Replace PPC64LE worker with a new VM
2 files changed
tree: e1537c1aeb0f8af1f0ea0f7adbc6b786eff902fb
  1. host_vars/
  2. roles/
  3. tools/
  4. .asf.yaml
  5. .gitignore
  6. ansible.cfg
  7. bastions.yml
  8. ci_agents.yml
  9. production
  10. README.md
  11. requirements.txt
  12. ssh.cfg
README.md

CouchDB Infrastructure Config Management

This repository contains Ansible scripts for managing our VM testing infrastructure.

Setup

$ python3 -m venv venv
$ source venv/bin/activate
$ pip install -r requirements.txt

On BigSur Mac may have to do:

$ env LDFLAGS="-L$(brew --prefix openssl@1.1)/lib" CFLAGS="-I$(brew --prefix openssl@1.1)/include" pip install -r requirements.txt

Provisioning VMs

The basic steps to provisioning a new Jenkins agent node are:

  1. Provision new VM using https://cloud.ibm.com
  2. Run ./tools/gen-config
  3. Create the agent in Jenkins (copying an existing node is easiest)
  4. Encrypt the Jenkins secret using ansible-vault
  5. Store the new secret in the appropriate host_vars/hostname.yml file
  6. Run ansible-playbook ci_agents.yml

Node names should follow this pattern:

couchdb-worker-$arch-$osname-$zone-$node_id

I.e.:

couchdb-worker-x86-64-debian-dal-1-01

Bastion VMs

There should be a single bastion VM setup for each subnet. We just use the cheapest cx2-2x4 instance for these nodes so that we can jump to the other hosts.

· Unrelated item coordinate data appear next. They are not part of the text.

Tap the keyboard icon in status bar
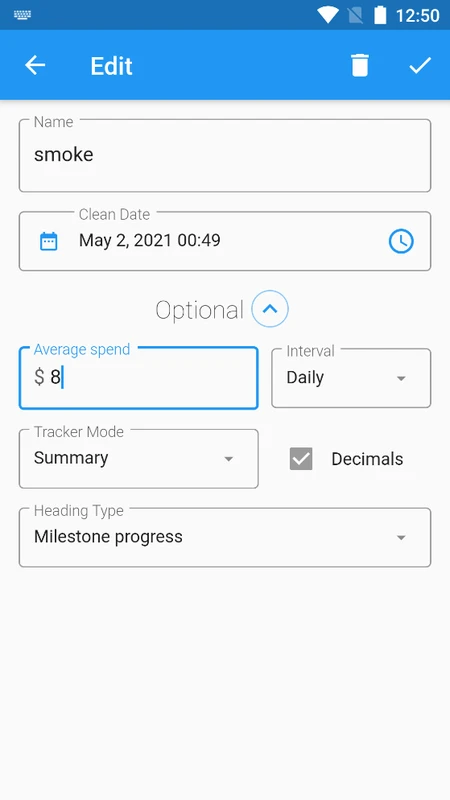The width and height of the screenshot is (450, 800). (22, 15)
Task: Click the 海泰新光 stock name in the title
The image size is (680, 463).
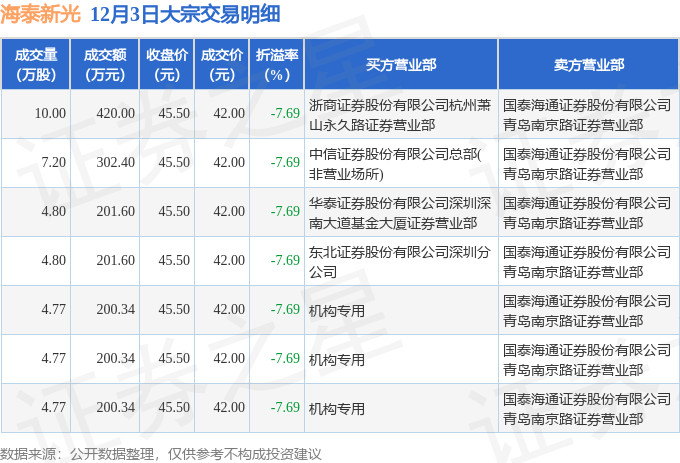Action: (x=38, y=14)
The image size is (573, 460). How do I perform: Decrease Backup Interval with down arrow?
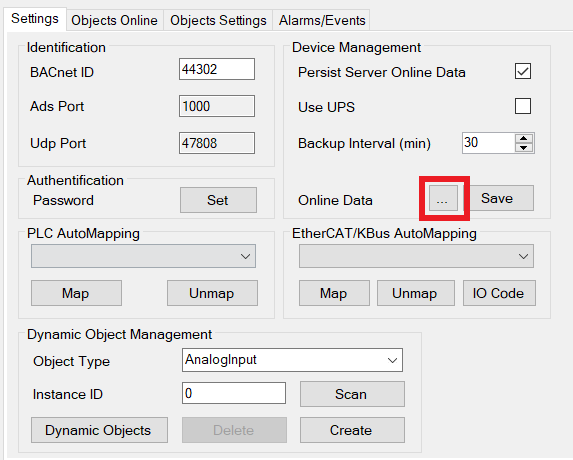(x=524, y=148)
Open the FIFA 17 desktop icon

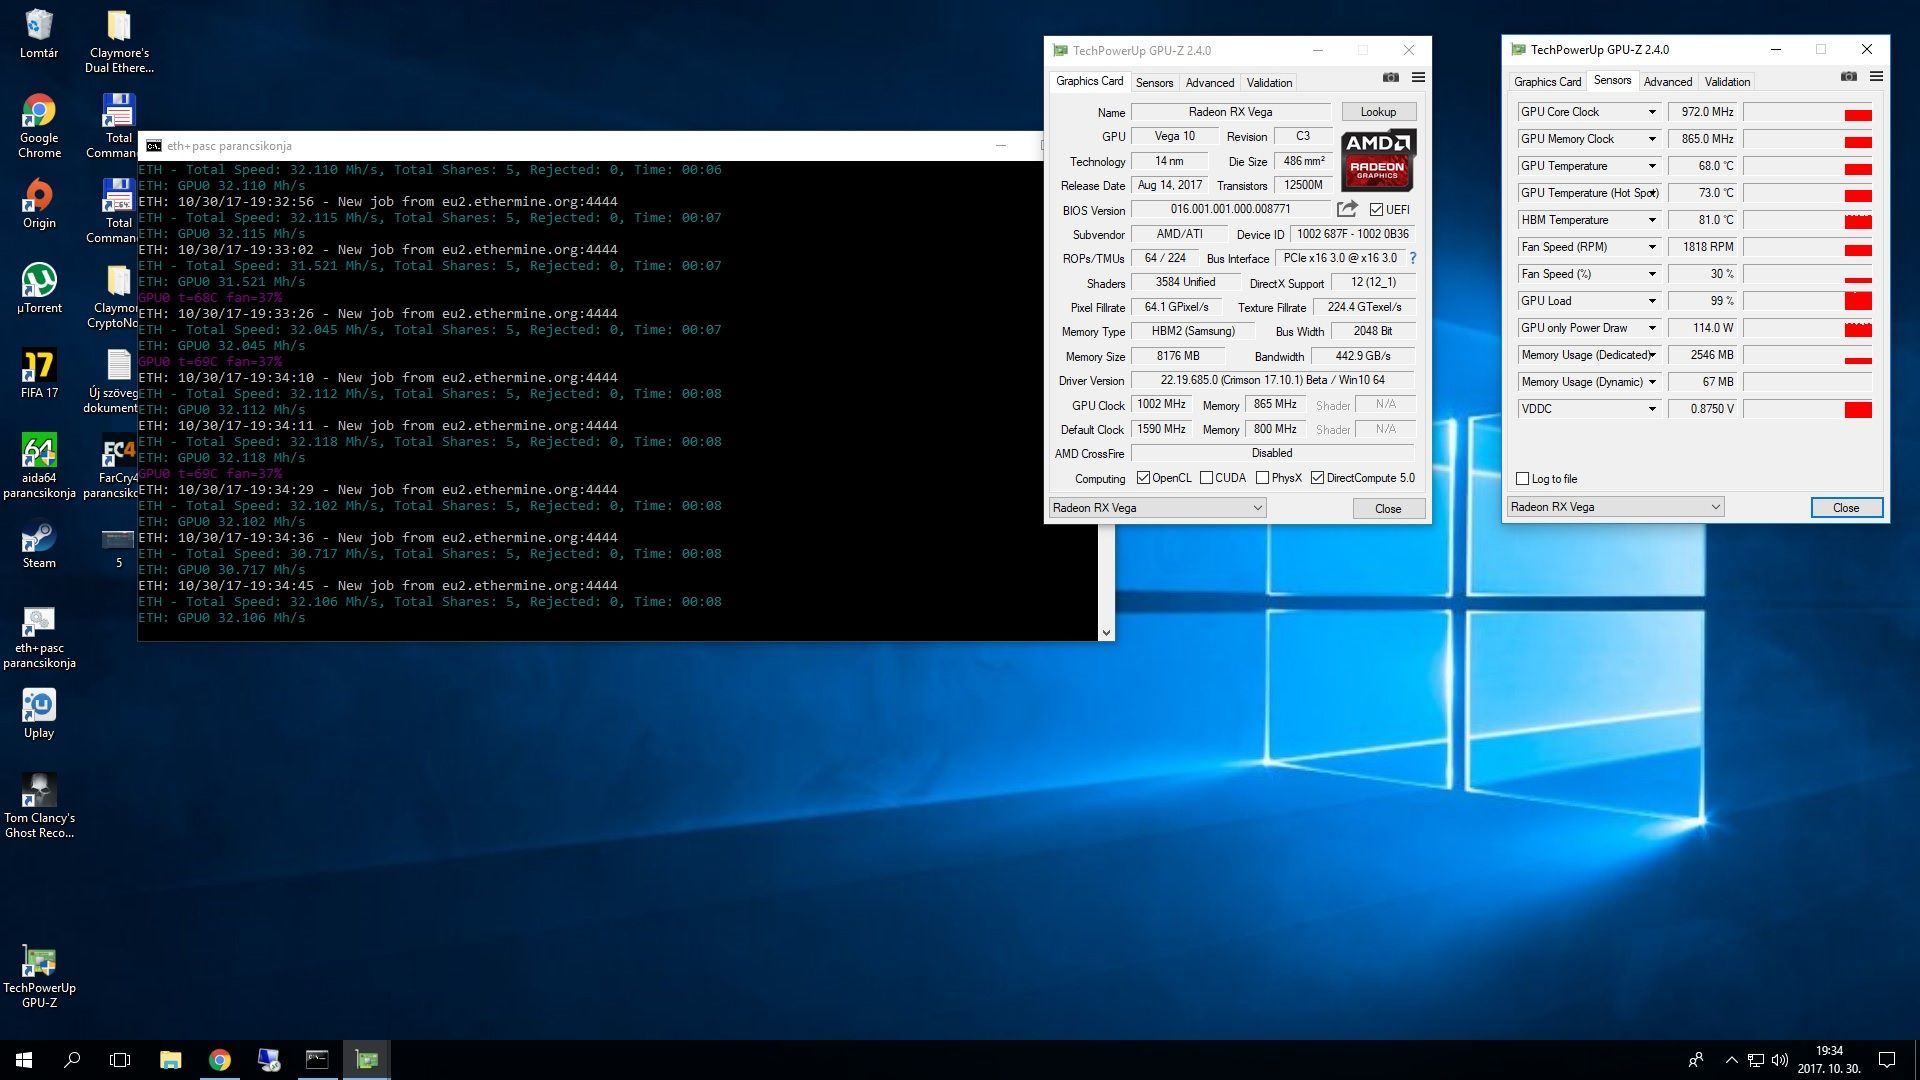coord(39,367)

Provisioning a bastion VM is much the same as for a ci_agent though should happen much more rarely. Currently the assumption is that each subnet has exactly one bastion. The ./tools/gen-config script will complain if this assumption is violated so it should be obvious if we get this wrong. It will also complain if we have a subnet that is missing a bastion box.

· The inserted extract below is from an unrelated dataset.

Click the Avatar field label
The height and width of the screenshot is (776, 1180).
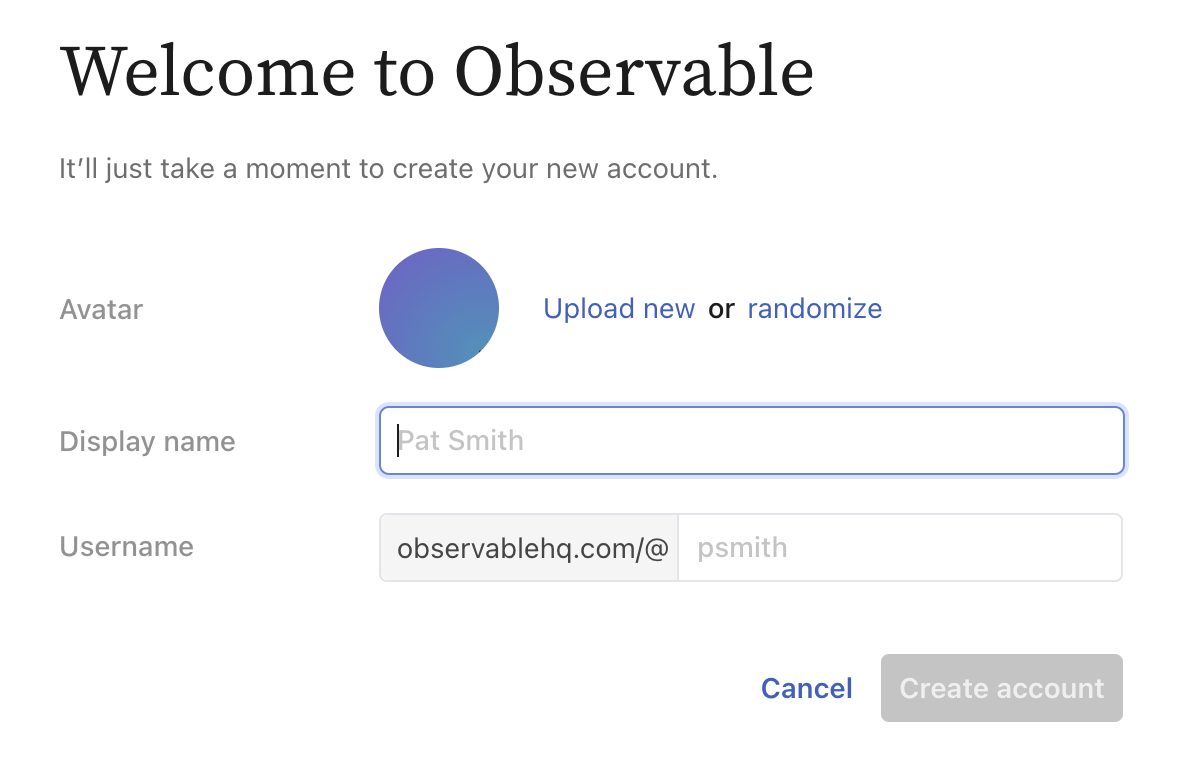point(101,309)
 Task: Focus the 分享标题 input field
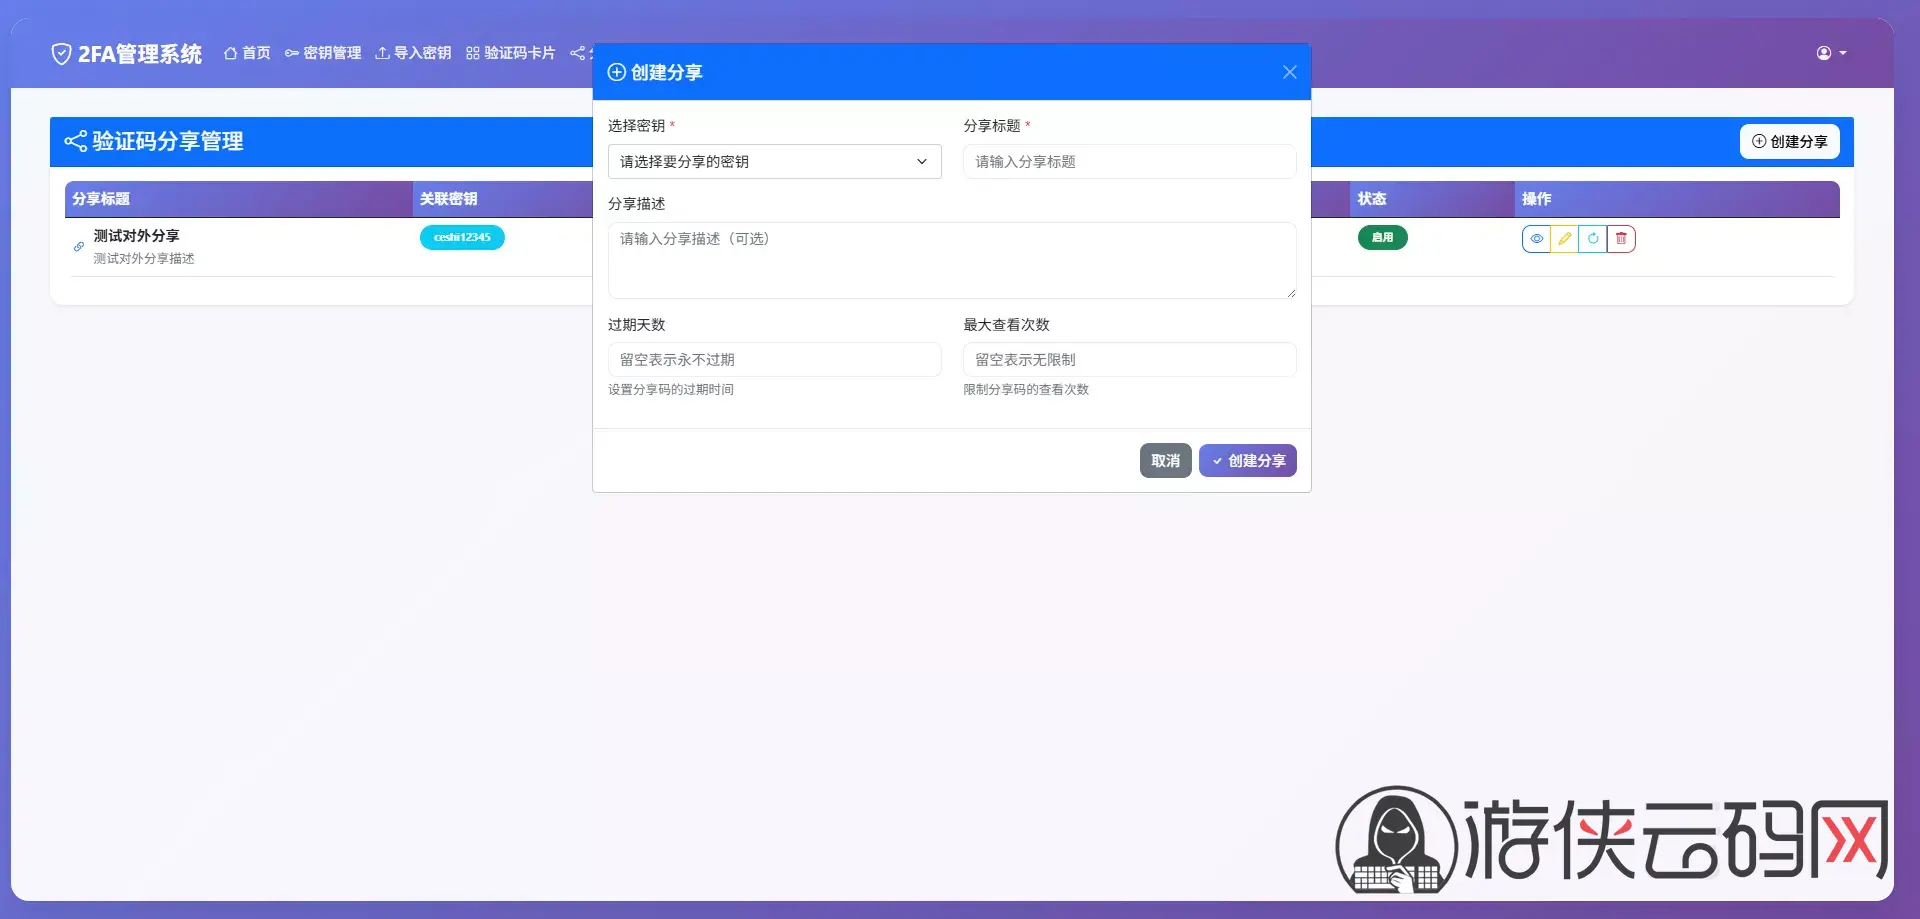tap(1129, 162)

The steps for provisioning a new bastion box are:

  1. Provision the VM using https://cloud.ibm.com
  2. Run ./tools/gen-config
  3. Include the generated ssh.cfg in ~/.ssh/config file
  4. Run ansible-playbook bastions.yml

Bastion names should follow this pattern:

couchdb-bastion-$arch-$osname-$zone-$node_id

I.e.,

couchdb-bastion-x86-64-debian-dal-1-01

Running ./tools/gen-config

Create a ~/.couchdb-infra-cm.cfg file that contains the following options:

[ibmcloud.<environment>]
api_key = <REDACTED>
api_url = https://us-south.iaas.cloud.ibm.com/v1
crn = crn:v1:...
instance_id = 123-abc...

[extra.<instancename>]
ip_addr = x.y.z.w
arch = s390x
num_cpus = 4
ram = 8

<environment> is a tag used to differentiate multiple environments. It allows fetching instances from more than one IBM Cloud accounts. If api_url is provided, it will be used to fetch VPC instances. By default is uses "https://us-south.iaas.cloud.ibm.com/v1". The crn field will be added as a CRN: <crn> header if provided. instance_id is used only by the power environment. (See Power Instances section for more details).

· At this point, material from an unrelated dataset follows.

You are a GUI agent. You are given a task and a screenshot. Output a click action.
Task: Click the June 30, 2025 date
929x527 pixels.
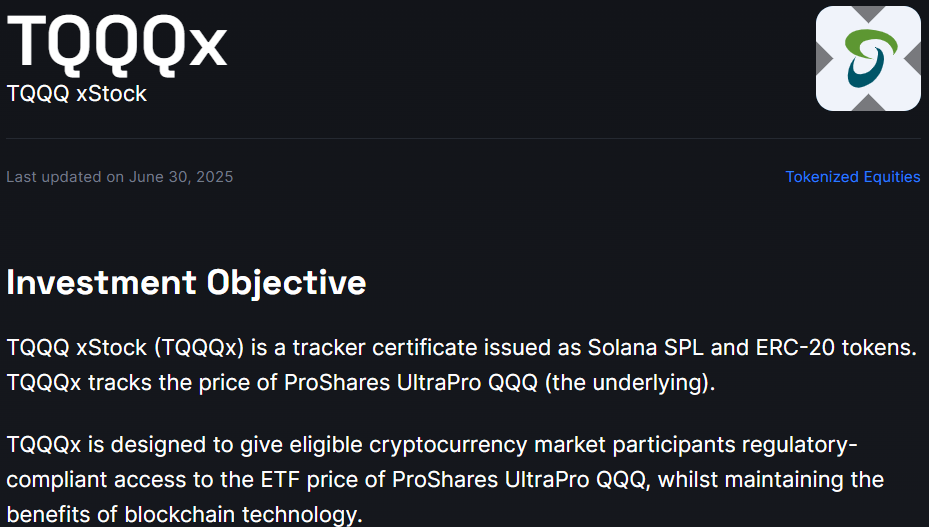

extra.<instancename> can be an extra unmanaged manually added instance which is not discoverable via cloud.ibm.com with an API key.

The tools/gen-config script can then be used to generate our production inventory and ssh.cfg configuration:

$ ./tools/gen-config

This script requires access to the https://cloud.ibm.com account that hosts the VMs so not everyone will be able to run this script. However this is only important when provisioning new nodes. Modifying ansible scripts and apply changes to existing nodes can be done by any CouchDB PMC member that's been added to the CI nodes via this repository.

Running Ansible Playbooks

$ ansible-playbook bastions.yml
$ ansible-playbook ci_agents.yml

Running Ad Hoc Commands

% ansible -i production ci_agents -a "sudo sv restart jenkins"
% ansible -v -i production ci_agents -a "sudo apt list --upgradable"
% ansible -v -i production ci_agents -a "sudo unattended-upgrade -v"

Useful Commands:

(Assuming the generated ssh.cfg was included in ~/.ssh/config)

If you want to ssh directly to a node, you can do:

$ ssh $hostname

I.e.,

$ ssh couchdb-worker-x86-64-debian-dal-1-01